Exercise objective: Extract every record, exactly as written, and ignore the pictures.

[Start of section]

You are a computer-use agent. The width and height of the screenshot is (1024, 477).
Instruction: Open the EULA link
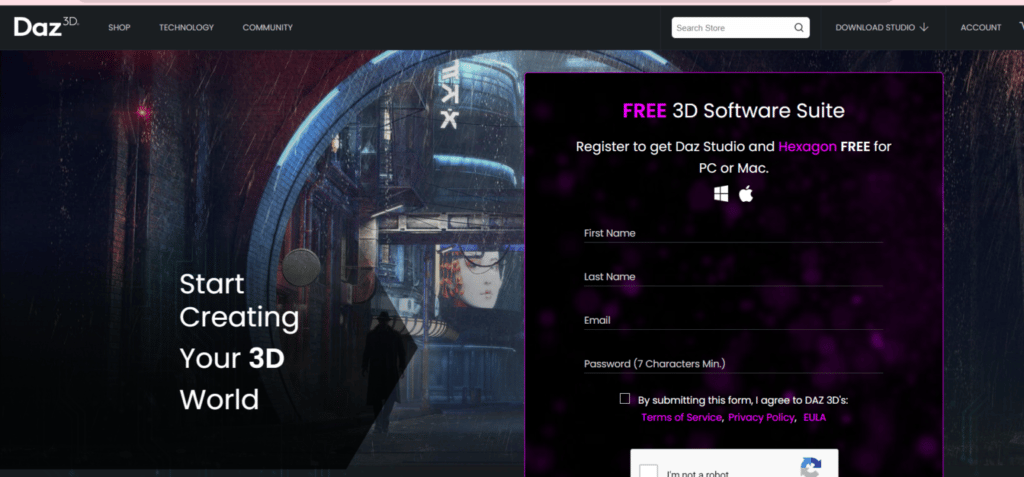(x=814, y=417)
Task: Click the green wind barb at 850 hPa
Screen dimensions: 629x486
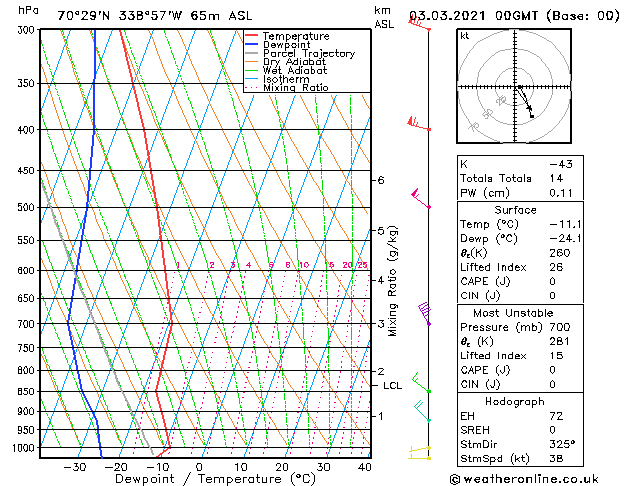Action: pos(421,383)
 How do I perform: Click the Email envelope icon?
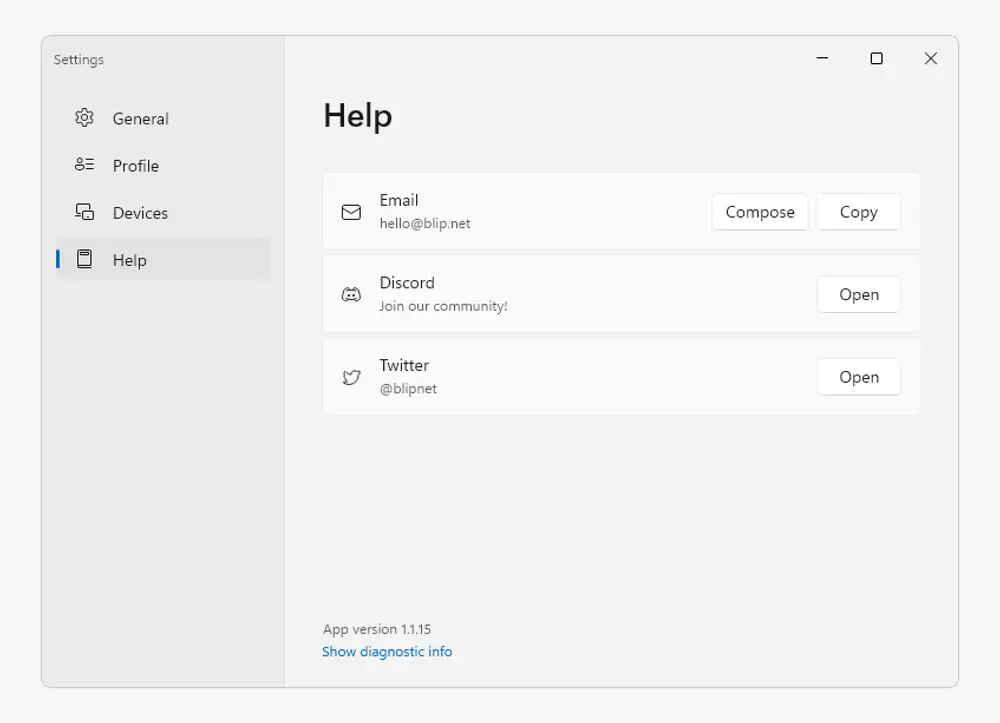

[End of section]

Answer box:
You are a computer-use agent. The width and height of the screenshot is (1024, 477).
Instruction: Open the EULA link
(x=814, y=417)
Task: Click the green wind barb at 850 hPa
Screen dimensions: 629x486
Action: pos(421,383)
 How do I perform: Click the Email envelope icon?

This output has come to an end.